There was a troubled look in the eyes that searched his face, but the Duchess only said: “The cases are not the same, but don’t let us brangle about it! You may believe that it would make me very unhappy to lose Augusta. Indeed, I don’t know how I should go on.”
“If that’s the truth, Mama, you need say no more. Do you suppose I wouldn’t pay anyone you wished to keep about you double—treble—what you pay Augusta?” He saw her stretch out her hand to him, and went to her immediately. “You know I wouldn’t do anything you don’t like! Don’t look so distressed, dearest!”
She pressed his hand. “I know you wouldn’t. Don’t heed me! It is only that it shocked me a little to hear you speak so hardly. But no one has less cause to complain of hardness in you than I, my darling.”
“Nonsense!” he said, smiling down at her. “Keep your tedious cousin, love—but allow me to wish that you had with you someone who could entertain you better—enter into what interests you!”

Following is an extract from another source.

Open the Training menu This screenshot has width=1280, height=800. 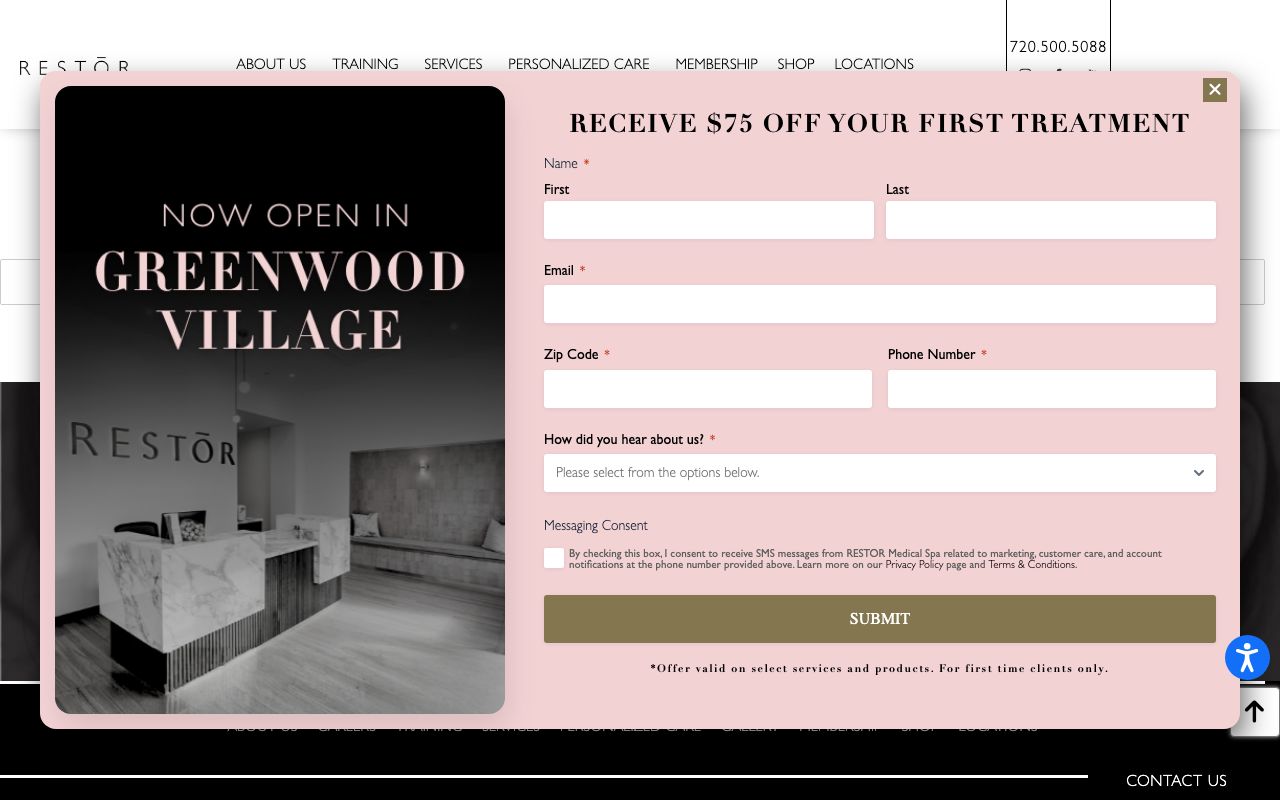click(x=365, y=64)
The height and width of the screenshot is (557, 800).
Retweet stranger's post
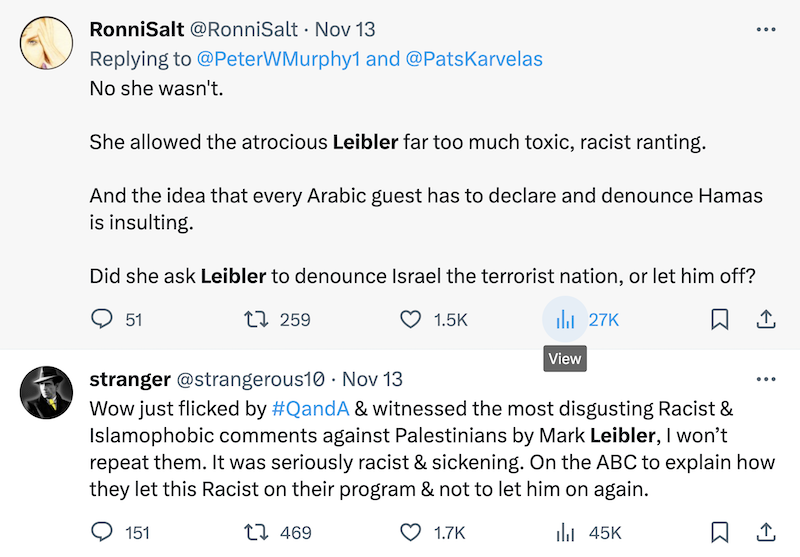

“Well, I have Ianthe,” she reminded him. “She doesn’t precisely enter into my interests, but we go on very comfortably together.”
“I am happy to hear it. But it begins to seem as if you won’t have the doubtful comfort of her society for much longer.”
“My dear, if you are going to suggest that I should employ a second lady to keep me company, I do beg of you to spare your breath!”